Have you noticed how the full range of financial services firms want you to do everything through an app or website? Sometimes it is hard to find a phone number so that you can call and try to connect to a live person. Then when you call, a computer answering system isn’t smart enough to send you to the right live person.
I have another peeve about the Wall Street establishment. The analysts and big Wall Street firms put out lots of predictions about the future of different investments. However, they never provide any follow up to report on the accuracy of their forecasts in contrast to my Dividend Hunter newsletter in which I constantly provide updates on our “picks” to subscribers.

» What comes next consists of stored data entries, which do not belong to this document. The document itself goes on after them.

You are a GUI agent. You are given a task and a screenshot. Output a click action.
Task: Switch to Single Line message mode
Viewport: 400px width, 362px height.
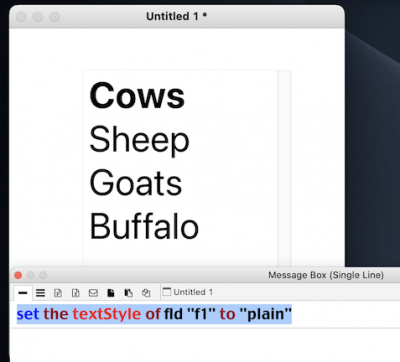tap(23, 293)
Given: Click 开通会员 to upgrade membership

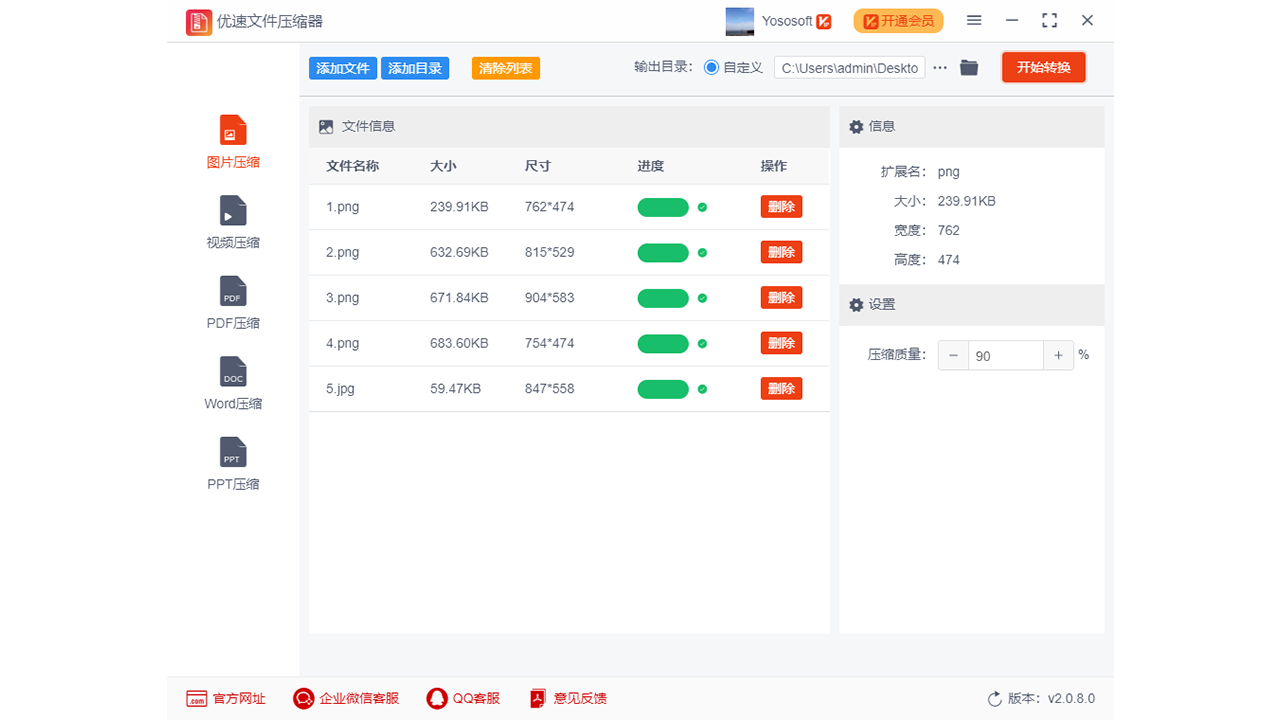Looking at the screenshot, I should (x=898, y=20).
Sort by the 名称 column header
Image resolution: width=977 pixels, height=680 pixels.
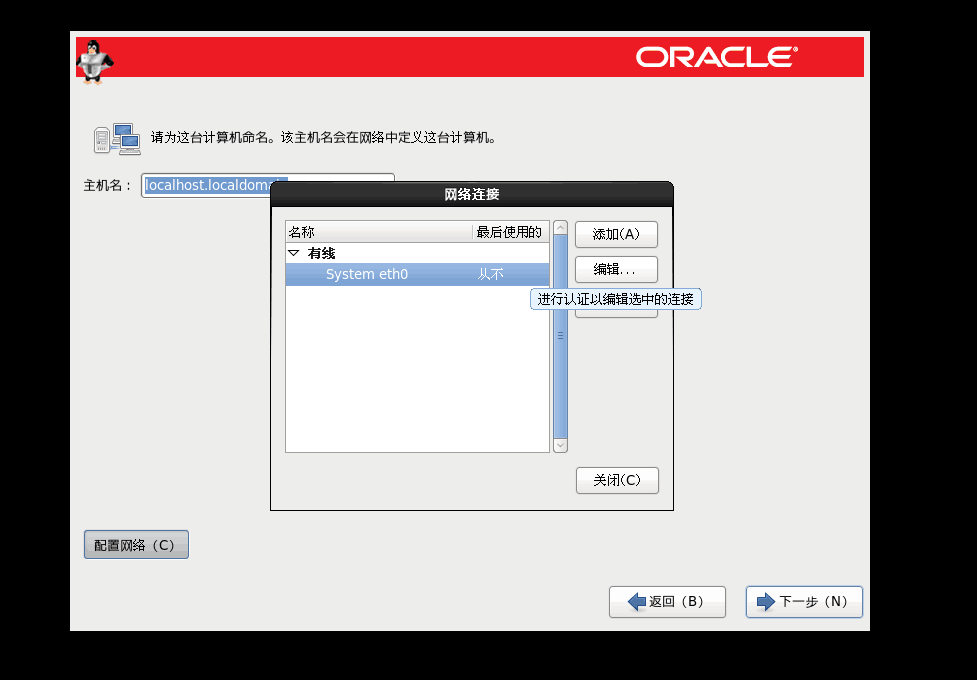tap(378, 232)
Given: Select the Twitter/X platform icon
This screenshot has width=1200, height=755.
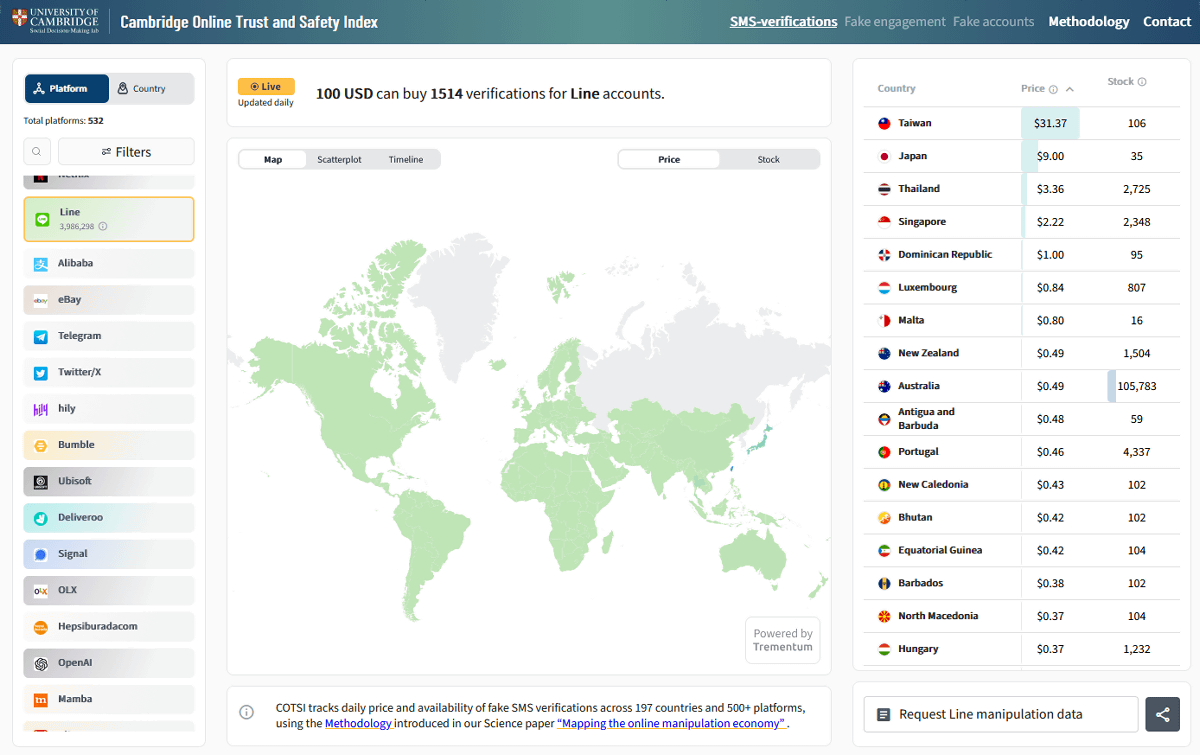Looking at the screenshot, I should click(41, 373).
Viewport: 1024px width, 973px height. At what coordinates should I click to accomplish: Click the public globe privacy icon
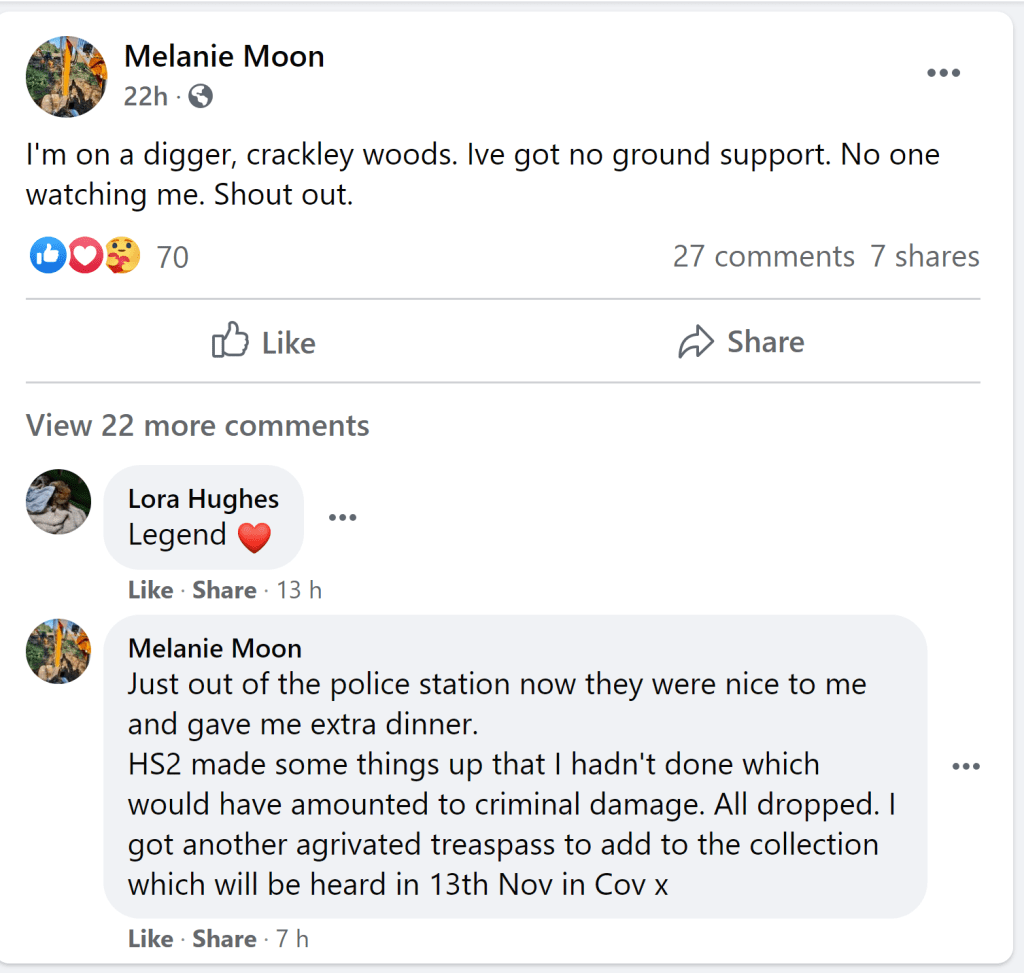(x=201, y=96)
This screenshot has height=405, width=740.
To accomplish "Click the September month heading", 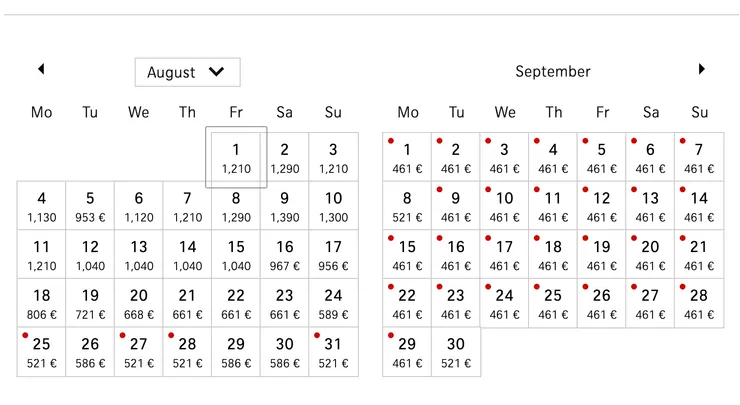I will (x=553, y=72).
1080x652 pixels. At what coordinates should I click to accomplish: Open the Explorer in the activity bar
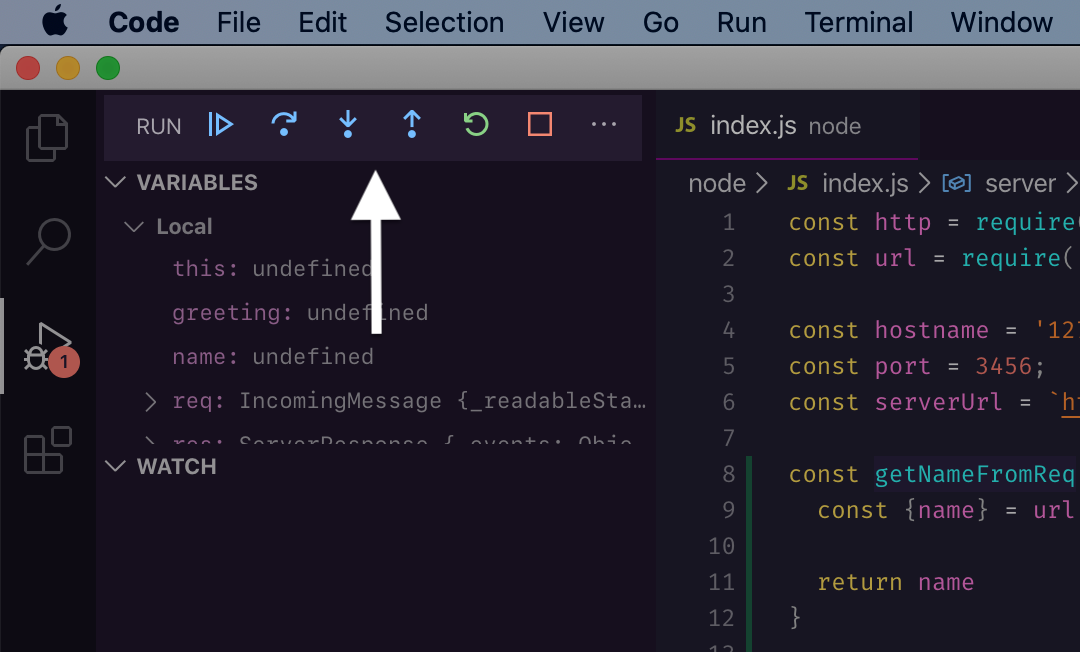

I think these examples illustrate how you shouldn’t be counting on the Wall Street firms and analysts to provide investment advice that works for you as an individual investor. You need a guide to develop your plan that matches your goals and risk tolerance. Be advised, chasing hot stocks is not a plan!
Unless you have a financial advisor that puts together a portfolio tailored for you, you will likely be in charge of your investments. By suited for you, I mean you own individual stocks, preferred shares, precious metals, and selected ETFs. It does not mean a portfolio that consists entirely of ETFs and index funds.
I developed my Dividend Hunter strategy as an alternative to trying to time the swings of the stock market. The basis is that it is easier to build a predictable income stream than it is to time the market and hope that capital gains will be there when you need them.
For example, we’ve recently carved out a whole new sub-portfolo to deal with the current bear market. It’s comprised completely of preferred shares. We get the stable high yields and for those currently trading under par, we get the benefit of the share price increase when the market recovers.
As I mentioned recently when selecting preferred stocks, the primary focus is whether the issuing company will stay in business. A good indicator is that some level of common stock dividend continues.
Recently, RLJ Lodging Trust (RLJ), cut the common shares dividend from $0.33 down to a penny. That one cent dividend tells you the 10% yield on the RLJ Lodging Trust Preferred A (RLD.PA) is secure.